EXERCISE REQUIREMENTS. Below are the records. Retype exactly the lines between the lines holding "Where should I click to: Click the gray" and "You are a computer-use agent. Screen", inclusive.

SUPPLIED ENTRIES.
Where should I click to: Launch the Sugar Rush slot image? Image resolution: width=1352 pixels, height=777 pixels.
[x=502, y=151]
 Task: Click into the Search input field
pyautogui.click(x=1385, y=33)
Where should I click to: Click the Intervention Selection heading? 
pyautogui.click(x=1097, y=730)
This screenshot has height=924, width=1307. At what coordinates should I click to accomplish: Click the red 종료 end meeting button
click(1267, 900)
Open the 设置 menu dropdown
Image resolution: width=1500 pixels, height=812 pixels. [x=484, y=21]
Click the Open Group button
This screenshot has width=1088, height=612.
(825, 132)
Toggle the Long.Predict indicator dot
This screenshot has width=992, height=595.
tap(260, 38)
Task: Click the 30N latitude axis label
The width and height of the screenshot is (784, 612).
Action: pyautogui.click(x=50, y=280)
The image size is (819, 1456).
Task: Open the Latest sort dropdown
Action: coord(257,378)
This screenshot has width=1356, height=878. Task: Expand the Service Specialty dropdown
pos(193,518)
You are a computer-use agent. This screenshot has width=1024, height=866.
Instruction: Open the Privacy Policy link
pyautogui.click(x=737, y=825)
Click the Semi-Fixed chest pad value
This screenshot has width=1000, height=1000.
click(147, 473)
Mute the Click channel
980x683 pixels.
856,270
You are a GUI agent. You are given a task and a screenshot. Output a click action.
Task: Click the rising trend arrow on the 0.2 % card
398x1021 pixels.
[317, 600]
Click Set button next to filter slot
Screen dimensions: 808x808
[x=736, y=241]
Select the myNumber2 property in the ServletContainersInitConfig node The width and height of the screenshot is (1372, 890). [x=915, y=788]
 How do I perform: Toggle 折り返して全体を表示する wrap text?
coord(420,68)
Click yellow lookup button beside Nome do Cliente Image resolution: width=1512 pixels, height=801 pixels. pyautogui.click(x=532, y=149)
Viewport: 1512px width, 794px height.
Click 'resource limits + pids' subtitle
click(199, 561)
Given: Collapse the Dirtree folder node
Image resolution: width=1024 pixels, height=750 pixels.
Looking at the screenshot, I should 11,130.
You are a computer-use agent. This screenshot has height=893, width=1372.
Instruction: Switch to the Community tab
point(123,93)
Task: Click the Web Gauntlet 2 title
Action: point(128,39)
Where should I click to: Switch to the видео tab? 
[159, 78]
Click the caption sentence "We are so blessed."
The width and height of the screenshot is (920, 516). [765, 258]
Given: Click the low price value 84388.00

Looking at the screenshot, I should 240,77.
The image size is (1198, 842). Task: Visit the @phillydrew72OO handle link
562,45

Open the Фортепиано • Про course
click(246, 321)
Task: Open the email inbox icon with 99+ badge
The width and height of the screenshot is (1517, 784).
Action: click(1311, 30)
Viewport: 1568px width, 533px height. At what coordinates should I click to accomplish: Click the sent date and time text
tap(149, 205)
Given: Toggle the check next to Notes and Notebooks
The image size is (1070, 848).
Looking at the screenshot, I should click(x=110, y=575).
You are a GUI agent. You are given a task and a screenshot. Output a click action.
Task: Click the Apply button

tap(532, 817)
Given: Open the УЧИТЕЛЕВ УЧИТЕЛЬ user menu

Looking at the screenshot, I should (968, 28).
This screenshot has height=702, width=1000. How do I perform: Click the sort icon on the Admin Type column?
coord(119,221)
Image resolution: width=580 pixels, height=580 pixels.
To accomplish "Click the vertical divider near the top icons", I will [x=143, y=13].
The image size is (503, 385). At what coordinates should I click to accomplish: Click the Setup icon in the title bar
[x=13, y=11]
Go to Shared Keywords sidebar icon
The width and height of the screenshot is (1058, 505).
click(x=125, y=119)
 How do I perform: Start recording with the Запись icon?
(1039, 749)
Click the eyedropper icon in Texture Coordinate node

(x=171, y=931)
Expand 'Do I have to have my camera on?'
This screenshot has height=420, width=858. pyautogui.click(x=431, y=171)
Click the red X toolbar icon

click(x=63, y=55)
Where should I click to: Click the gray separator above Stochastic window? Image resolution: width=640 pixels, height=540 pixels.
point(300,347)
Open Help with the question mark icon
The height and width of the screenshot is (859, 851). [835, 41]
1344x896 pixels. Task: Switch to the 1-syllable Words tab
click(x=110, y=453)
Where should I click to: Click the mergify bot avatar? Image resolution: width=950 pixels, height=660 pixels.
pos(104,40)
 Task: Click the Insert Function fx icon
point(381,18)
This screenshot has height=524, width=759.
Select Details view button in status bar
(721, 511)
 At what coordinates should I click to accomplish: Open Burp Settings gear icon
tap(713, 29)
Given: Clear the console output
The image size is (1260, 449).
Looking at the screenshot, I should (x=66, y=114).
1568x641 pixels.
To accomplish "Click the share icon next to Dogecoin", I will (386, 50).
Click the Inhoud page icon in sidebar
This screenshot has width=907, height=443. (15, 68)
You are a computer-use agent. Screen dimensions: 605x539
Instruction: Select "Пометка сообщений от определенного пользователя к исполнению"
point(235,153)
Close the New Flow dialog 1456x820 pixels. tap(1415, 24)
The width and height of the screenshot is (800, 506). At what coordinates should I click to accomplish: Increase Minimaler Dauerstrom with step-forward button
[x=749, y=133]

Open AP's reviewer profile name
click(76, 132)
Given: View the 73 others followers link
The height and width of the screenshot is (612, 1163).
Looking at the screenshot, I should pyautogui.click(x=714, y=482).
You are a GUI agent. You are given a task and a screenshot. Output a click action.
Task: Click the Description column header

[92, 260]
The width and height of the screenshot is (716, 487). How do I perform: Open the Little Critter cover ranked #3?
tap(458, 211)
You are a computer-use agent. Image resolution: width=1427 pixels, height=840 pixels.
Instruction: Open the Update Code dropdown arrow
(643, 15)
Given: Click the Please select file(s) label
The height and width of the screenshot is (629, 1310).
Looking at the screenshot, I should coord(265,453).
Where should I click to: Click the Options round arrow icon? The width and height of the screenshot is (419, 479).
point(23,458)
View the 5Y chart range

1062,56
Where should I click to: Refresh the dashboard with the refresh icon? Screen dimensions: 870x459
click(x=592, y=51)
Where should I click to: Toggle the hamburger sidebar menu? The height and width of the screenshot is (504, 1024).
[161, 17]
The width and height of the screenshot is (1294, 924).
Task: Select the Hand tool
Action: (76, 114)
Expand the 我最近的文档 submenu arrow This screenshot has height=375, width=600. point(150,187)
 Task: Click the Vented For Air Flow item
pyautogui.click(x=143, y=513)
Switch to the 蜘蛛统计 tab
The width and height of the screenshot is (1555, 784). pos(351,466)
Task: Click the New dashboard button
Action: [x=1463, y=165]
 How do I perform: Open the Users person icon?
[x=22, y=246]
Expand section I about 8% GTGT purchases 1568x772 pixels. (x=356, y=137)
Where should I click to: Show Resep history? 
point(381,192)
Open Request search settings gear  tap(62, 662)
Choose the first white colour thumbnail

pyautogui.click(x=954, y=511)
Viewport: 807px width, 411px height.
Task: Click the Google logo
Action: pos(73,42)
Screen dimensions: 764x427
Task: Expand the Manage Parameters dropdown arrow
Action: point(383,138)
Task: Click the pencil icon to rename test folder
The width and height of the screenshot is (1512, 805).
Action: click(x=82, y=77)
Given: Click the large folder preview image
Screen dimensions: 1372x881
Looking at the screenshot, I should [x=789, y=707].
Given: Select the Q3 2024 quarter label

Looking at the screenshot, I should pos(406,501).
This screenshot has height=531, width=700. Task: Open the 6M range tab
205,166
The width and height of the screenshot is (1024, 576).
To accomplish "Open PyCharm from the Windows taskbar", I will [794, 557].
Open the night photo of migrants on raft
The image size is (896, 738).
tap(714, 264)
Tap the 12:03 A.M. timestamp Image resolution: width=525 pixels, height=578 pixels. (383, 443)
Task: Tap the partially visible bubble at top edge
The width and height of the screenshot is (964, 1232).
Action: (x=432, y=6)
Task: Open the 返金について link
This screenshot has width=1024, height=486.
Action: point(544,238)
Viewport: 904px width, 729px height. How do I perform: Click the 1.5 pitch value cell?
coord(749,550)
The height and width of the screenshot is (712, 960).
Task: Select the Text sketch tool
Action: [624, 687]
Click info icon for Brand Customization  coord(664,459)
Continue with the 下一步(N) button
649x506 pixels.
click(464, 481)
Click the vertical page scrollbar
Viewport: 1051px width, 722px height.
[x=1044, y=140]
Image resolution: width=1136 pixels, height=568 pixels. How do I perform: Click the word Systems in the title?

SOLUTION.
Where should I click to: Click the gray separator above Stochastic window? Image resolution: width=640 pixels, height=540 pixels.
point(300,347)
Open Help with the question mark icon
The height and width of the screenshot is (859, 851). [835, 41]
1344x896 pixels. Task: Switch to the 1-syllable Words tab
click(x=110, y=453)
Where should I click to: Click the mergify bot avatar? Image resolution: width=950 pixels, height=660 pixels.
pos(104,40)
 Task: Click the Insert Function fx icon
point(381,18)
This screenshot has height=524, width=759.
Select Details view button in status bar
(721, 511)
 At what coordinates should I click to accomplish: Open Burp Settings gear icon
tap(713, 29)
Given: Clear the console output
The image size is (1260, 449).
Looking at the screenshot, I should (x=66, y=114).
1568x641 pixels.
To accomplish "Click the share icon next to Dogecoin", I will (386, 50).
Click the Inhoud page icon in sidebar
This screenshot has width=907, height=443. (15, 68)
You are a computer-use agent. Screen dimensions: 605x539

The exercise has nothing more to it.